GIVEN INSTRUCTION:
List every line in the items below that contains the string "width". Case counts.

INPUT ROWS:
::::::::::

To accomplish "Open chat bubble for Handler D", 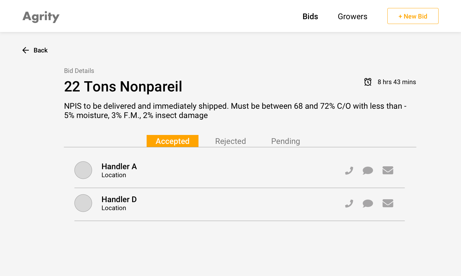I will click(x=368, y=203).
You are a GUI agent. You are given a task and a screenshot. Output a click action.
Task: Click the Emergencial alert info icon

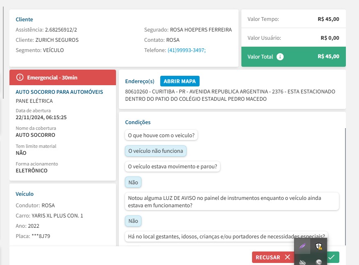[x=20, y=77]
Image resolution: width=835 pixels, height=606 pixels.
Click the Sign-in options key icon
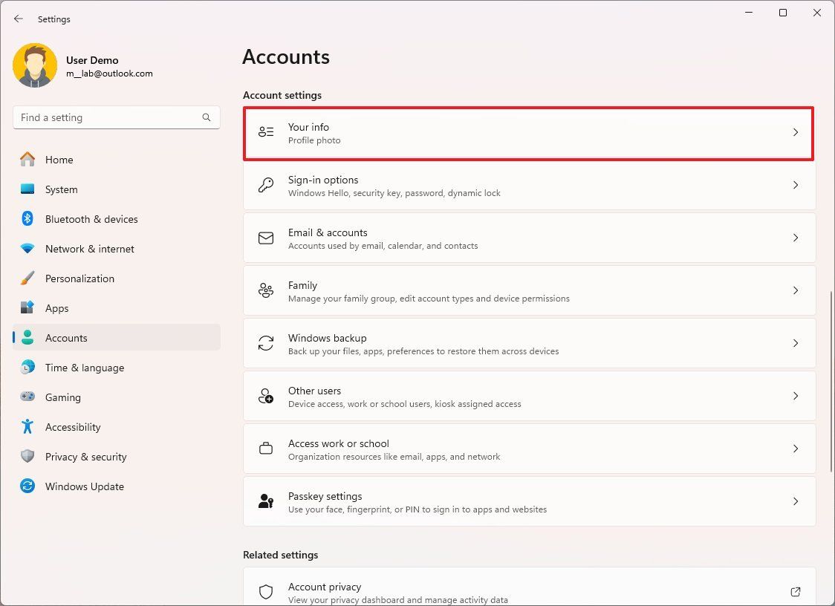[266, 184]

::::::::::

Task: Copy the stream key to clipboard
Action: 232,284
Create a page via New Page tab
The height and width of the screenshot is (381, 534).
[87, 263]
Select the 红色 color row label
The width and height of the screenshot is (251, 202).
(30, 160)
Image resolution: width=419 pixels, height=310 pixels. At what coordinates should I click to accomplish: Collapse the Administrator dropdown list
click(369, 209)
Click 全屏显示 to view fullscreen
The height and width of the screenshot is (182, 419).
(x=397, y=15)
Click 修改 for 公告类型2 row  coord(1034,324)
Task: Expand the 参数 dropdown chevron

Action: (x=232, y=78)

::::::::::

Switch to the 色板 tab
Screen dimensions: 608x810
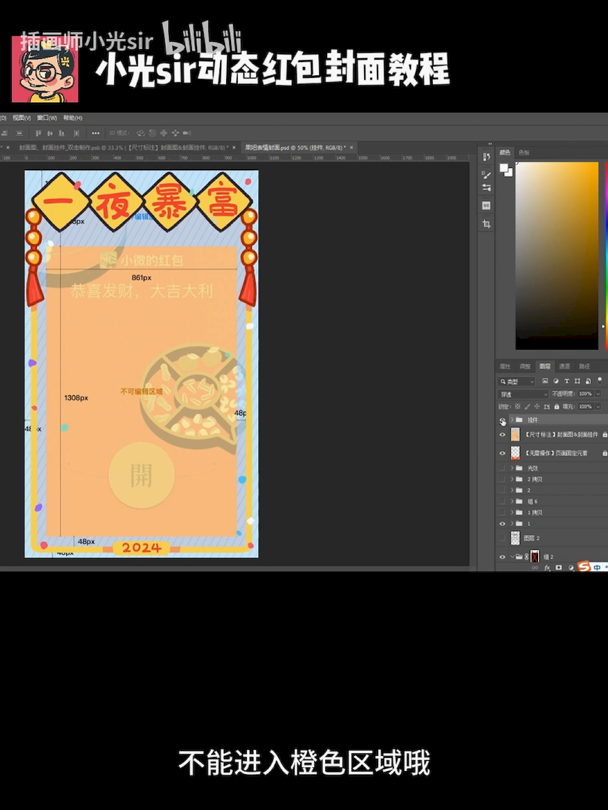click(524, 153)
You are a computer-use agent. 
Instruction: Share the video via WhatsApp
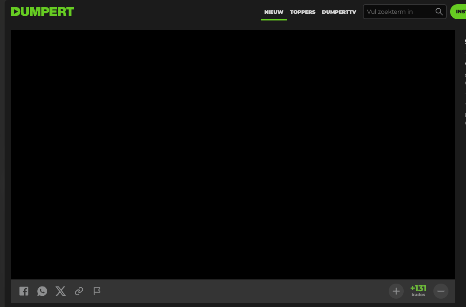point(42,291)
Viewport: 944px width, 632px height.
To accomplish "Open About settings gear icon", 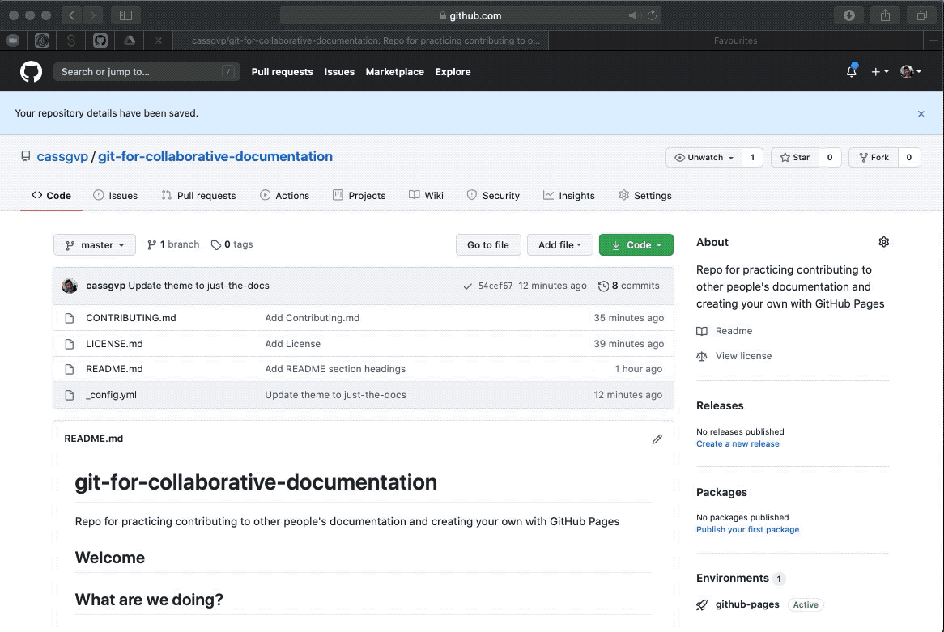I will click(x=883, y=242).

::::::::::

EXERCISE ANSWER:
Image resolution: width=835 pixels, height=606 pixels.
The height and width of the screenshot is (381, 534).
The width and height of the screenshot is (251, 202).
Image resolution: width=419 pixels, height=310 pixels. At what coordinates should I click to accomplish: Collapse the Administrator dropdown list
The height and width of the screenshot is (182, 419).
Viewport: 944px width, 632px height.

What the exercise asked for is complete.